Supratman menjelaskn bahwa saat ini pemerintah tengah menyusun regulasi yang mengatur mekanisme pengampunan bagi pelaku tindak pidana. Sebagai pembantu presiden, dia masih menunggu arahan lebih lanjut dari Presiden Prabwo Subianto.
“Kami memerlukan regulasi yang mengatur amnesti, grasi, dan abolisi untuk memastikan mekanisme pengampunan. Kami masih menunggu arahan dari Presiden,” ujarnya.
Klarifikasi ini disampaikan untuk meluruskan pernyataan sebelumnya yang menyebutkan kemungkinan pengampuna koruptor melalui denda damai, yang merujuk pada payung hukum yang dimiliki kejaksaan. Dalam pernyataan yang disampaikan Senin (23/12), Supratman mengungkapkan bahwa hal tersebut memungkinkan, bahkan tanpa melibatkan presiden, mengingat Undang-Undang Kejaksaan yang baru memberi ruang bagi Jaksa Agung untuk melakukan upaya denda damai dalam kasus semaca itu.
“Apakah ini memungkinkan? Memungkinkan. Apakah lewat Presiden? Tanpa lewat Presiden pun sekarang memungkinkan, karena Undang-Undang Kejaksaan yang baru memberi ruang bagi Jaksa Agung untuk melakukan denda damai,” kata Supratman.
Menurut Supratman, presiden memiliki hak prerogratif untuk menerapkan grasi, amnesti, atau abolisi untuk pelaku tindak pidana, dan hal itu sesuai dengan Undang-Undang.
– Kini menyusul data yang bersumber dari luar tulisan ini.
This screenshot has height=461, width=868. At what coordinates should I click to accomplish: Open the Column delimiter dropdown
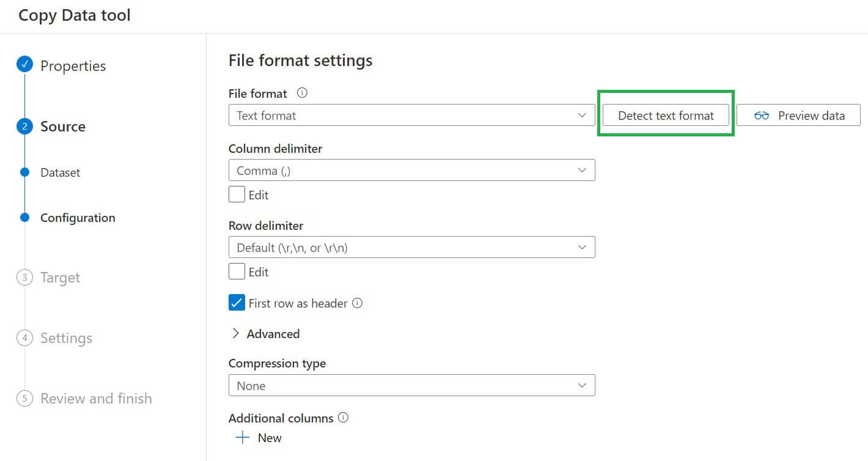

“Saya hanya ingin sampaikan, apakah Presiden memiliki dasar untuk itu? Saya katakan iya. Apakah Presiden mau menggunakannya? Tergantung Presiden. Namun, jangan benturkan antara Undang-Undang dengan Undang-Undang Dasar,” tambahnya.
Namun demikian, ia menekankan bahwa semua hal tersebut masih dalam tahap wacana karena peraturan pelaksanaannya belum ada.